Given North Korea's history of violent interaction with its neighbors, the Obama administration has taken the matter seriously enough to send an aircraft carrier battle group to the region.

You Be the Prez!

Here's the Scragged Challenge - take some time to consider the situation and tell us what you'd do:

  • Seoul, the capital of South Korea, is within easy artillery range of North Korea.  The North has been hiding thousands of artillery pieces in caves since 1953.  Even if the North didn't use nuclear weapons, they could inflict severe damage on Seoul and kill many thousands of people.
  • The North has been digging tunnels under the demilitarized zone where the war stopped since 1953.  Four tunnels have been found, each of them big enough to transport an infantry division in about an hour.  Only the North Koreans know how many more tunnels they have which we haven't found.
  • The Northern army has been building protected artillery firing locations all along the DMZ for fifty years.  Nobody knows how many they have, but some estimates range in the tens of thousands of dug-in weapons ready to fire at any time.
  • North Korea has demonstrated that it has nuclear capability.  They may not have very many nukes, but it only took two to change the Japanese High Command's minds.
  • The North Korean military is a lot bigger than the combined South Korean and American forces in South Korea.  If they got serious about invading the South, the only way to stop them would be for us to use nuclear weapons - most likely before they do.

The Economist argues that China is the key player:

Much depends now on how China responds to this incident. Beijing’s continued support for its rebellious step-child may be of mutual benefit to the leaders of both states, but there surely must be a limit to how much aggression can be tolerated. In classic fashion, a Chinese foreign ministry spokesman has already expressed “concern”. South Korea and America will be hoping for a little more than that in the coming days.

This is the international situation report, PowerPoint style:

  • China supplies North Korea with a major portion of its food and energy.  China could starve a significant part of the North Korean population by cutting off supplies, but the military and the elites would probably survive as they did in Iraq.
  • China is not enthusiastic bringing about the North Korean regime's collapse - unification would eventually bring a prosperous Korea into contact with China itself.  Being adjacent to a US ally would not be acceptable to China.  A collapsing North Korea would send thousands of starving North Koreans across the border into China, which they don't need.
  • China has not been particularly helpful in pushing the North Koreans to give up nuclear weapons.  They probably calculate that even if the Northern regime went completely over the edge, they couldn't damage China too much because they don't have enough nukes to do so, but they could devastate the far smaller South or Japan.

What Do You Tell the Carrier Captain?

Given the situation, what would you do as Commander-in-Chief?  Sending the carrier is all very well, but what orders would you give the captain?

There's one certainty - if the situation turns nasty, there won't be time to radio back to the US for orders.  You have to anticipate as many situations as possible and tell the captain how to handle them.

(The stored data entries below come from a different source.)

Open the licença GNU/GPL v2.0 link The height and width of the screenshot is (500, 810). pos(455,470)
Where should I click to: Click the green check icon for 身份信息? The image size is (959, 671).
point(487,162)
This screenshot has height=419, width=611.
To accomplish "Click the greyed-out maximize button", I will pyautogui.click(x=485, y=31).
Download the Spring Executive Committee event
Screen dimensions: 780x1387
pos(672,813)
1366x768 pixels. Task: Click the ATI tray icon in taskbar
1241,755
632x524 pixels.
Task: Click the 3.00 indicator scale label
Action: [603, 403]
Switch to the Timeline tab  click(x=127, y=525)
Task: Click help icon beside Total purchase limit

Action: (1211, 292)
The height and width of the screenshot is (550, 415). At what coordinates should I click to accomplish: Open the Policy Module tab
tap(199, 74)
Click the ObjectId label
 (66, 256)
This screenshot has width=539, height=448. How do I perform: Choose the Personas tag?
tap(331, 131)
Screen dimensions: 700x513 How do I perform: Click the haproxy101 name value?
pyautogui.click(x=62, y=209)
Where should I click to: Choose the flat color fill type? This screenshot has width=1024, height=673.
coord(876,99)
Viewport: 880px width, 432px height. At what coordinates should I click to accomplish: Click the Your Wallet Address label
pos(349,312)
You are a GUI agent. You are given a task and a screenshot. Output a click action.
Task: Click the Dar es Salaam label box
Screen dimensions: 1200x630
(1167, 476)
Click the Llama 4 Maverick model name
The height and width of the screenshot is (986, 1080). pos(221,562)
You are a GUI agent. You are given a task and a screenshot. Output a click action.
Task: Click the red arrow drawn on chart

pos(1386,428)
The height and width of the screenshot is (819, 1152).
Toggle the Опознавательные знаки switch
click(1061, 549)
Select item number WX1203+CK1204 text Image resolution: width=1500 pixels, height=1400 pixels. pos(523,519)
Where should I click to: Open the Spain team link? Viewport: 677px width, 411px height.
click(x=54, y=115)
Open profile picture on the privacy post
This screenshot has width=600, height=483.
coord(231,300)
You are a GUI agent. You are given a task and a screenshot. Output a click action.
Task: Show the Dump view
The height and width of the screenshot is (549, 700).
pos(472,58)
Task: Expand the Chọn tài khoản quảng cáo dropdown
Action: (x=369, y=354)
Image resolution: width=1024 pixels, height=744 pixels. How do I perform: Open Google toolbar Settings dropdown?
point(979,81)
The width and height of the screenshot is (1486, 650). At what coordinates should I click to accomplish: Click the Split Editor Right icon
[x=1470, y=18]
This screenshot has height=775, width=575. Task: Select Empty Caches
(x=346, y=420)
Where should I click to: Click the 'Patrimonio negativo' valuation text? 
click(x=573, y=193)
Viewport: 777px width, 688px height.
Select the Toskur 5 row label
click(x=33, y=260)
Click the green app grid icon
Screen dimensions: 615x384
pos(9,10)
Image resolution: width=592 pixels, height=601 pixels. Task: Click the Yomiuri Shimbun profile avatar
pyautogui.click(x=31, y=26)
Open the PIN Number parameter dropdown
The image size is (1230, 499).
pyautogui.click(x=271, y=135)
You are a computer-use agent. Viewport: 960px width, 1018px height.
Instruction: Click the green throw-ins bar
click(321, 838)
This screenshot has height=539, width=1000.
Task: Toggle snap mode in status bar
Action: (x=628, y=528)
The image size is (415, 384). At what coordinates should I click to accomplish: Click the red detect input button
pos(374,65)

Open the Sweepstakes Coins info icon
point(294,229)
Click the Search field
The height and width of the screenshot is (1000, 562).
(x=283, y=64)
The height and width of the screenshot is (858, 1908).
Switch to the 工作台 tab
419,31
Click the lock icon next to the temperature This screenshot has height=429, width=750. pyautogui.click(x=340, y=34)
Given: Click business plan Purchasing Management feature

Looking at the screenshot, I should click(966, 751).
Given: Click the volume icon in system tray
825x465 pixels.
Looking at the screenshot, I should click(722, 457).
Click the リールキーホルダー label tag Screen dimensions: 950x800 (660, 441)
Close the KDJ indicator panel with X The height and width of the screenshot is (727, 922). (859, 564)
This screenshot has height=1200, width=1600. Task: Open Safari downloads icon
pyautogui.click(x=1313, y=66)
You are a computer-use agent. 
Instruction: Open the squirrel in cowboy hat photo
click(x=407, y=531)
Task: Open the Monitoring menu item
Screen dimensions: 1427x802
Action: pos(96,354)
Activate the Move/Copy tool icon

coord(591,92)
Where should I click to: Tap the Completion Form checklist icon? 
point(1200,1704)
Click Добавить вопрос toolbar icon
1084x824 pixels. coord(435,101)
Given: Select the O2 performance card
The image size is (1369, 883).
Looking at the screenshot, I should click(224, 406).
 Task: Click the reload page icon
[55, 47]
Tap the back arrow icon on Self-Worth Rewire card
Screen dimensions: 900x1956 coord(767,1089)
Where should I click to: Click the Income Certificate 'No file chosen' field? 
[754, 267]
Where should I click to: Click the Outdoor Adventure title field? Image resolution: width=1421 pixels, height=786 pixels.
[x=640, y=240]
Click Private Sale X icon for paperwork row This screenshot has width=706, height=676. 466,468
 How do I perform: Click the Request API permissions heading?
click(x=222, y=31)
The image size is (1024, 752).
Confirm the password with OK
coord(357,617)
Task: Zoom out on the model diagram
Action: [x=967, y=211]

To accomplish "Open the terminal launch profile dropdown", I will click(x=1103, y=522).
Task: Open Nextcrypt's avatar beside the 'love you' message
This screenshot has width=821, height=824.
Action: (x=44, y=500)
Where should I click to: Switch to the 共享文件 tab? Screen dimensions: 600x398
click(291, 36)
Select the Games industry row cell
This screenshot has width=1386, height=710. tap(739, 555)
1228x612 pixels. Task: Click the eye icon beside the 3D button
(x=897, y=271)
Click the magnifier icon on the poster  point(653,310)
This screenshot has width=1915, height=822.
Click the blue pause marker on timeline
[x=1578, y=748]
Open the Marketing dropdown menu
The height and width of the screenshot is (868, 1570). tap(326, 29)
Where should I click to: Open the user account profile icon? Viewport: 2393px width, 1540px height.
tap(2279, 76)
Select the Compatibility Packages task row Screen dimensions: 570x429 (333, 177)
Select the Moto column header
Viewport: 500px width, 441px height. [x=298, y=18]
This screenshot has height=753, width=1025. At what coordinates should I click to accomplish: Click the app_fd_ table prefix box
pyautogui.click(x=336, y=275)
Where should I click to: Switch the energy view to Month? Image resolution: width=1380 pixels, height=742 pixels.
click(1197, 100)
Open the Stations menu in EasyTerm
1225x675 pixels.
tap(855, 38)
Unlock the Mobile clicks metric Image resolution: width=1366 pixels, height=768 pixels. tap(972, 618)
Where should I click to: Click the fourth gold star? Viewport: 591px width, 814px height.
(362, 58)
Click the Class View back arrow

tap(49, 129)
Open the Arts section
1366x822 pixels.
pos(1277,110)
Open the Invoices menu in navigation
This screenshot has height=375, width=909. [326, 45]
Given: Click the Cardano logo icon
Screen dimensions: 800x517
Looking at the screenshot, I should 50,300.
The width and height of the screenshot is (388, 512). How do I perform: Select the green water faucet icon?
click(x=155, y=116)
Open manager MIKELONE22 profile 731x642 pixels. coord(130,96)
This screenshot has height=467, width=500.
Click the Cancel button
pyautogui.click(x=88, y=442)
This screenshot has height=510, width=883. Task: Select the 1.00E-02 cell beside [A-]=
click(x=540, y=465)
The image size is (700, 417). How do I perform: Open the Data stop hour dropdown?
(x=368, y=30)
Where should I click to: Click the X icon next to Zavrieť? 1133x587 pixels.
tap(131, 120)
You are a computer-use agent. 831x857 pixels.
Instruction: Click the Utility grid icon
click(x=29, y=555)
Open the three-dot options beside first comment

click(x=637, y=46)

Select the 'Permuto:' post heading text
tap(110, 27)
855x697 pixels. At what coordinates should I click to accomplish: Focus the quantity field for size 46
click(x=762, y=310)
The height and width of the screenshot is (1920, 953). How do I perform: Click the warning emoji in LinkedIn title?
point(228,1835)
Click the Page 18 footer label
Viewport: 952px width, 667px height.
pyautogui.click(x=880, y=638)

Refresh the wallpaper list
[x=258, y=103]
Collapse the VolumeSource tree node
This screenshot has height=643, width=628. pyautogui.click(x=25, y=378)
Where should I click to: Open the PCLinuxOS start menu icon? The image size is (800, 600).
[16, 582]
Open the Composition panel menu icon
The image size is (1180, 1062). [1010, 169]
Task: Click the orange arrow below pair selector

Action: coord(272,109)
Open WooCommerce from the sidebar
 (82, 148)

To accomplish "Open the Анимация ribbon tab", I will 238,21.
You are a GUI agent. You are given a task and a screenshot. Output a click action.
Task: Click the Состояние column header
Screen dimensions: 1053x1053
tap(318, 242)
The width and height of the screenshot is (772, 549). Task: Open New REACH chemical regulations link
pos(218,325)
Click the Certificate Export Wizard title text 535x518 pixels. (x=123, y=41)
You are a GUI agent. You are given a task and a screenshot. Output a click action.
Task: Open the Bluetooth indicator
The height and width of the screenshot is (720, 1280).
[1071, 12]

Ever since the days of sail, the Navy has given the captain written Rules of Engagement (ROE) telling him how to respond to various situations that might come up.  The ROEs have evolved over time with technology.

Before WW II, the captain was the only person with weapons release authority.  The lookout would spot a ship, cry out "sail ho," and the captain would be summoned.  He'd asses the situation and decide whether to order weapons run out.  When the time came, only the captain could give the order to fire.

This changed with the advent of supersonic missiles.  There wasn't time between noting the incoming threat and its impacting the ship to wake the captain.  The navy defined a new position, the Tactical Action Officer (TAO) and put three on each ship.  There are now four officers with weapon release authority and one of the TAOs is in the Combat Information Center (CIC) at all times.  They're supposed to call the captain, but they can order return fire without waiting for him to arrive.

The rules changed again in 1987 with the USS Stark incident.  At the time, the ROE said that the TAO could release weapons only in response to a "hostile act."  That is, if an airplane fired a missile, the ship could shoot down the missile or the aircraft or both.

The Stark was on patrol in the Mediterranean and was hit by two missiles from an Iraqi fighter.  The fighter had illuminated the Stark with fire control radar before launching the missiles, but that was not a "hostile act" under the ROE, it was mere "hostile intent."

At that time, the fire control radar had to "lock on" to the target for the missile to have any chance to hit.  The Stark detected the radar before the missile was fired, but was not permitted to fire just because the airplane had demonstrated hostile intent.

The missiles arrived so fast that the TAO didn't have time to bring the Stark's weapons into action.  The rules were changed to permit retaliation to "hostile intent;" the next time a Navy vessel detects fire control radar, the captain has the authority to wax the perpetrator before missiles are released.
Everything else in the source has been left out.